Attending the opera was once straighforward. Buy a ticket and go. But that was before the information age. A little more can be involved these days.
The latest wrinkle is what is being called the world’s first interactive live stream of an opera, which will occur Sunday at the Hammer Museum. It’s Tod Machover’s “robot opera” (the press release’s quotes, not mine), “Death and the Powers.” The simulcast will be of a live Dallas Opera performance.
Tickets are free and you can get them at the Hammer website. You will also get instructions. You will also be required to violate the first rule of opera-going etiquette by turning on your smartphone or, better still, super-annoying tablet. Make sure it is charged. The opera lasts 90 minutes.

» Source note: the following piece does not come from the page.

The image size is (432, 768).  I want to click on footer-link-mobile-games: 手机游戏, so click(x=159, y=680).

Before you go, download the Powers Live App from either iTunes or Google Play and install it. The App will try to sucker you into registering through Facebook. You can skip that, but it will still have your email and be able to keep an eye on you while you keep an eye on the opera. That’s the new world.

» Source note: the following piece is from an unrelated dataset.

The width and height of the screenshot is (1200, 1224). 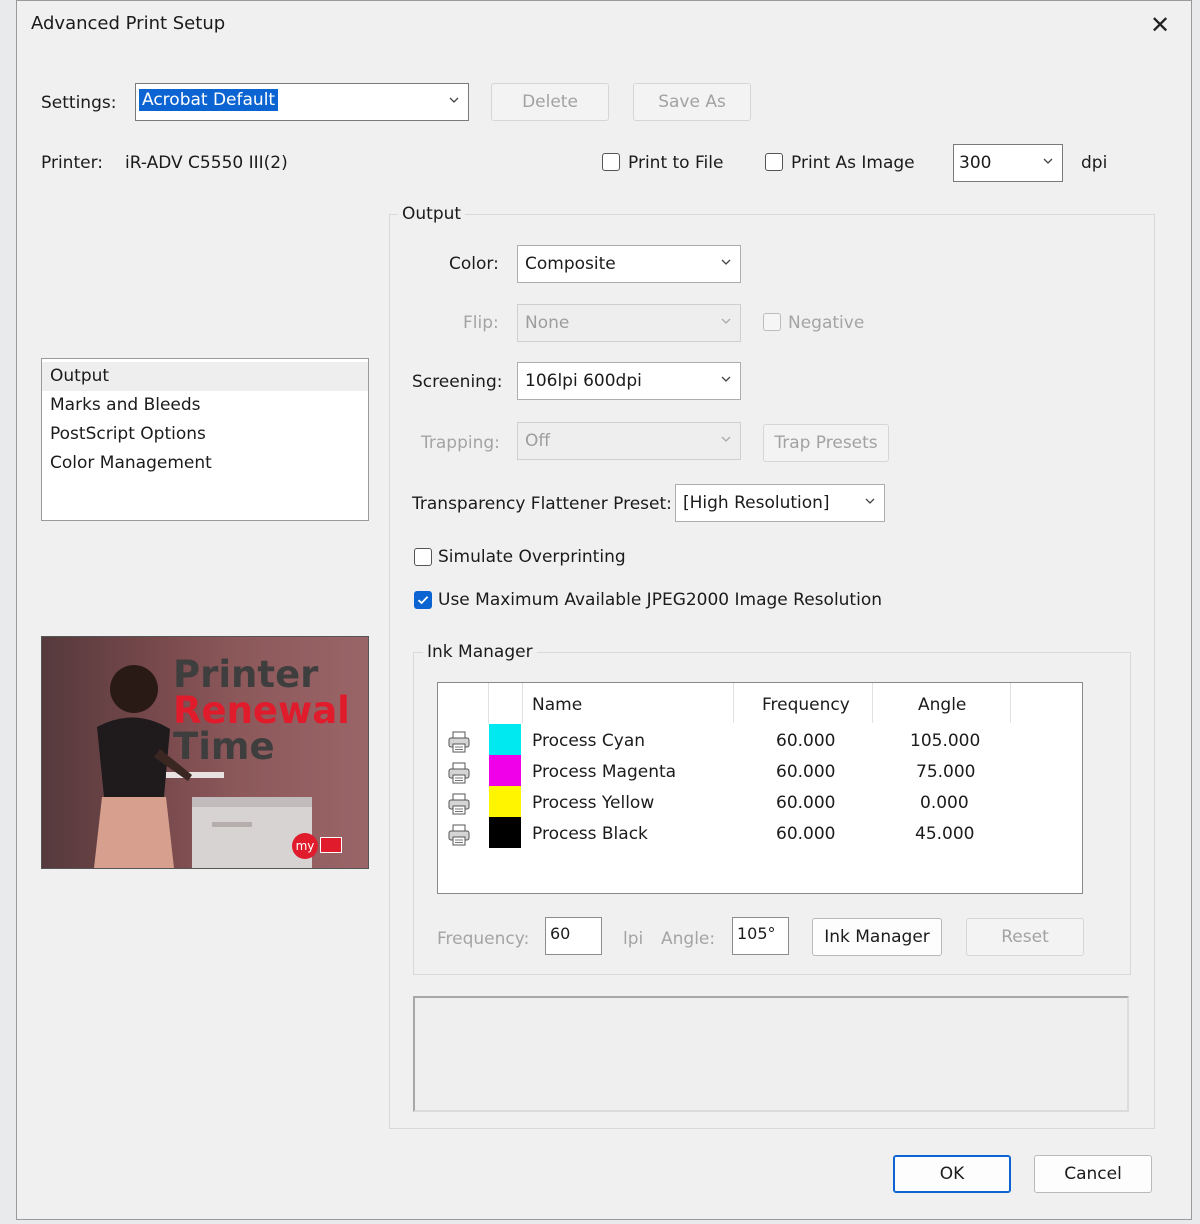 I want to click on trapping-select: Off, so click(x=629, y=441).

Here’s what else you might want to know. Machover, who heads the Opera of the Future group at MIT’s futuristic Media Lab, is a unique figure in music and opera. He’s experimented with ways to expand the range and sonic possibilities of conventional instruments and worked with highly unconventional ones too, including utterly cool new fangled instruments imaginable.
He’s written operas with literary sources as varied as Tolstoy, Philip K. Dick and your brain. His musical style is vast and vastly interesting, mixing some pop elements with sophisticated structural and computational ones.
“Death and the Powers” has much of the above. Simon Powers is a one-percenter wants to live forever by downloading his consciousness into the System. Man and machine may merge, but immortality doesn’t do wonders for your sex life. This opera asks big questions about consciousness.
And then there is death and the Powers. By a curious coincidence Richard Powers' new novel, "Orfeo,' also asks big questions. In it an aging composer seeks the biometrics of music, runs afoul of national security and seeks immortality through musical structure. Something is in the air.